When I was a newspaper reporter many years ago, the word around the City Room was, "Nobody reads the paper on Saturday." Yet the Saturday New York Times is sometimes, surprisingly, one of its best efforts of the week. Yesterday's op-ed page contained four worthy pieces, including a very insightful commentary by UCLA Law Professor William Rubenstein on gay marriage, which as most readers here know is Portland's all-consuming controversy du jour.
Politicians, Rubenstein notes, "have avoided the main issue and sought refuge in the abstractions of the Constitution.
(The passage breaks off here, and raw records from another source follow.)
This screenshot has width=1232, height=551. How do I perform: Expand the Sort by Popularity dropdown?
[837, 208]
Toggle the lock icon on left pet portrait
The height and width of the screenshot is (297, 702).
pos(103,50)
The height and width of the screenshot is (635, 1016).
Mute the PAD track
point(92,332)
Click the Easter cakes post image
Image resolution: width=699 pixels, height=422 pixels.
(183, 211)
Instead of asking what kind of society we want, they argue about what our structure of government can permit." The Bushites prefer to couch the debate in terms of "judicial activism," while the Democrats talk of "states' rights." The Republican position "turns the debate over gay marriage into an arid discussion about the 'separation of powers,' a concept enshrined in the Constitution." Meanwhile, Rubenstein criticizes Kerry & Crew's states' rights emphasis on the same grounds: "This is how slavery was debated for America's first 100 years, and the rights of African-Americans and women were discussed in these terms for the next hundred."
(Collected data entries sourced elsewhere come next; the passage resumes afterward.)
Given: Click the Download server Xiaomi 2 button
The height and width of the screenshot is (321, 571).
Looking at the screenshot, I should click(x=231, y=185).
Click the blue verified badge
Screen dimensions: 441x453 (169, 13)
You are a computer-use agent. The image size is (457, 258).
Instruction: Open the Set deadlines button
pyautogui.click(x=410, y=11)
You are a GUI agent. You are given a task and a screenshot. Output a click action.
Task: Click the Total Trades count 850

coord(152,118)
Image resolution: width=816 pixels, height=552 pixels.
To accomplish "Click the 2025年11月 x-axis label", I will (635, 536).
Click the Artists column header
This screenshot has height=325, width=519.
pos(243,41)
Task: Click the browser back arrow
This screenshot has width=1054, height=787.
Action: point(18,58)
It's a very thought-provoking piece.
Here in Portlandia, proponents and opponents of gay marriage (including the state attorney general's office, which appears to be taking both sides of the issue) have been busy this week setting up a test case that they hope will result in a quick decision by the Oregon Supreme Court. Apparently, the ACLU will sue the state on behalf of a gay couple for refusing to recognize a gay wedding performed under a Multnomah County license. The trial court proceedings will be expedited to focus on the constitutionality of the state's hetero-only marriage statute, and the parties have agreed to seek to bypass the Court of Appeals and go straight to the State Supreme Court.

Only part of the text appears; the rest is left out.